When I discuss backup and recovery success metrics with customers, the question that keeps coming up is “what are desirable metrics to achieve?” I.e., if you were to broadly look at the data protection industry, what should we consider to be suitable metrics to aim for?
Bearing in mind I preach at the alter of Zero Error Policies, one might think that my aim is a 100% success rate for backups, but this isn’t quite the case. In particular, I recognise that errors will periodically occur – the purpose of a zero error policy is to eliminate repetitive errors, and ensure that no error goes unexplained. It is not however a blanket requirement that no error happens.
So what metrics do I recommend? They’re pretty simple:
- Recoveries – 100% of recoveries should succeed.
- Backups – 95-98% of backups should succeed.
That’s right – 100% of recoveries should succeed. Ultimately it doesn’t matter how successful (or apparently) successful your backups are, it’s the recoveries that matter. Remembering that we equate data protection to insurance policies, you can see that the goal is that 100% of “insurance claims” can be fulfilled.
Since 100% of recoveries should succeed, that metric is easy enough to understand – for every one recovery done, one recovery must succeed.
For backups though, we have to consider what constitutes a backup. In particular, if we consider this in terms of NetWorker, I’d suggest that you want to consider each saveset as a backup. As such, you want 95-98% of savesets to succeed.

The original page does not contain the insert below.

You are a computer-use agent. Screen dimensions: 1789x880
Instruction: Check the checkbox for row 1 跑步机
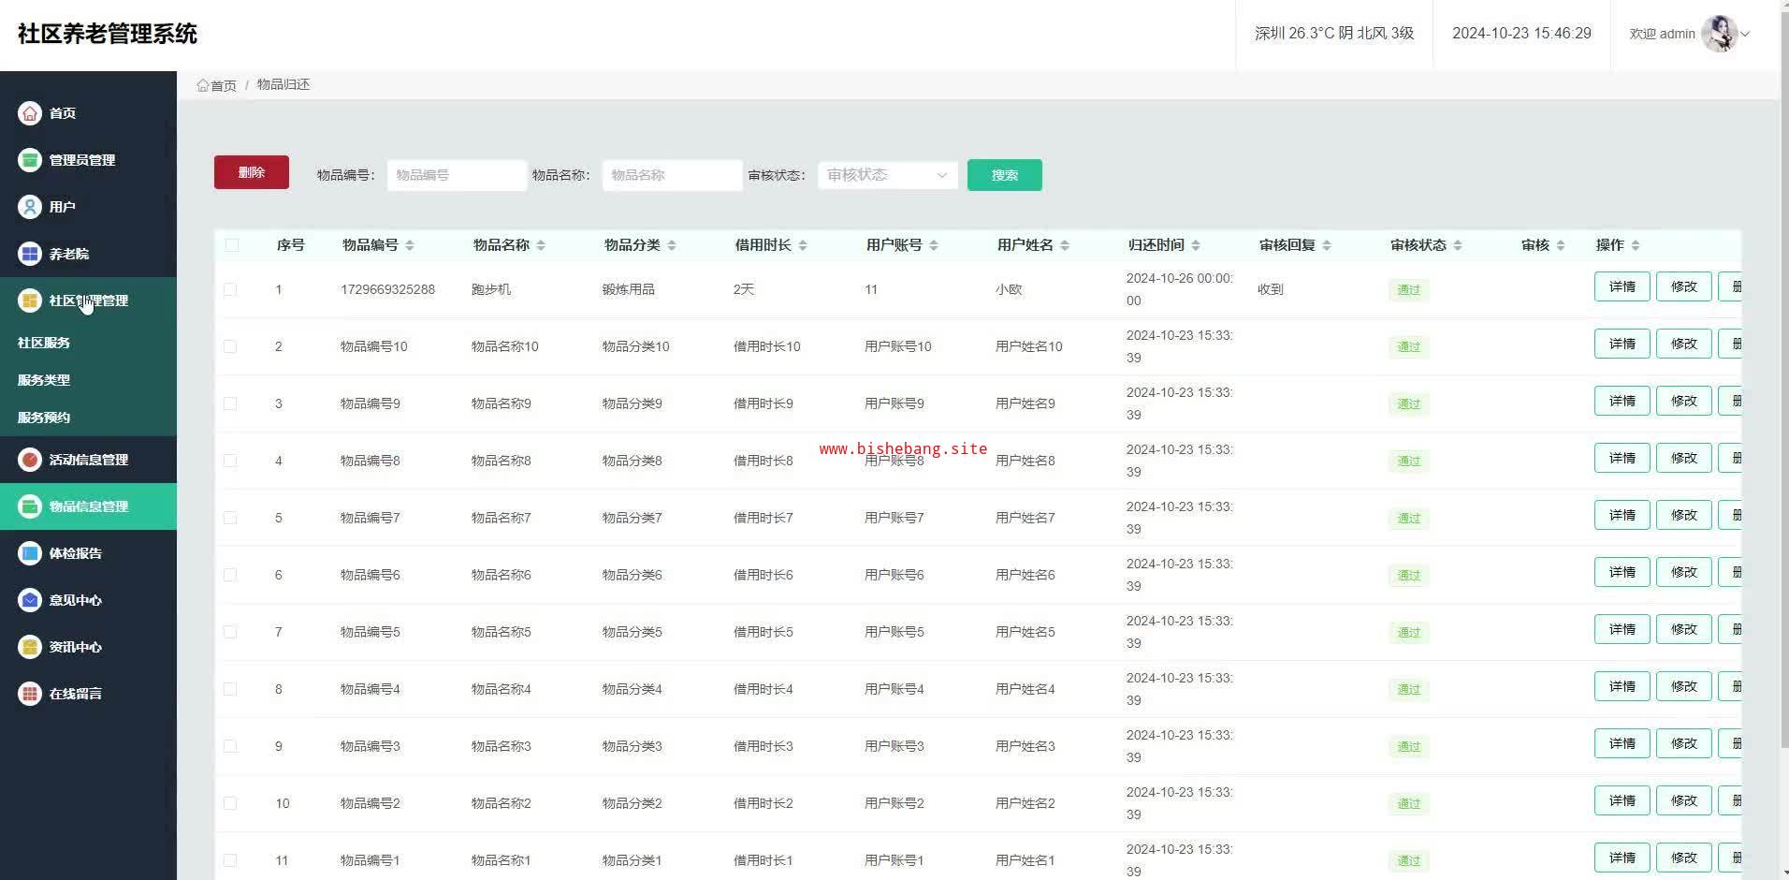click(230, 289)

This makes it relatively easy to confirm whether you’re meeting your backup targets. For instance, if you have 20 Linux hosts in your backup environment (including the backup server), and each host has 4 filesystems, then you’ll around 102 savesets on a nightly basis:
- 20 x 4 filesystems = 80 savesets
- 20 index savesets
- 1 bootstrap saveset
- 1 NMC database saveset
98% of 102 is 100 savesets (rounded), and 95% of 102 is 97 savesets, rounded. I specify a range there because on any given day it should be OK to hit the low mark, so long as a rolling average hits the high mark or, at bare minimum, sits comfortably between the low and the high mark for success rates. Of course, this is again tempered by the zero error policy guidelines; effectively, as much as possible, those errors should be unique or non-repeating.
You might wonder why I don’t call for a 100% success rate with backups – quite frankly much as it may be highly desirable, given the nature of a backup system – to touch on so many parts of an operating IT environment, it’s also one of the most vulnerable systems to unexpected events. You can design the hell out of a backup system, but you’ll still get an error if mid-way through a backup a client crashes, or a tape drive fails. So what I’m actually asserting with that 2-5% failure rate is the “nature of the beast” style failures: hardware issues, Murphy’s Law and OS/software issues.
Those are metrics you not only can depend on, but you should depend on, too.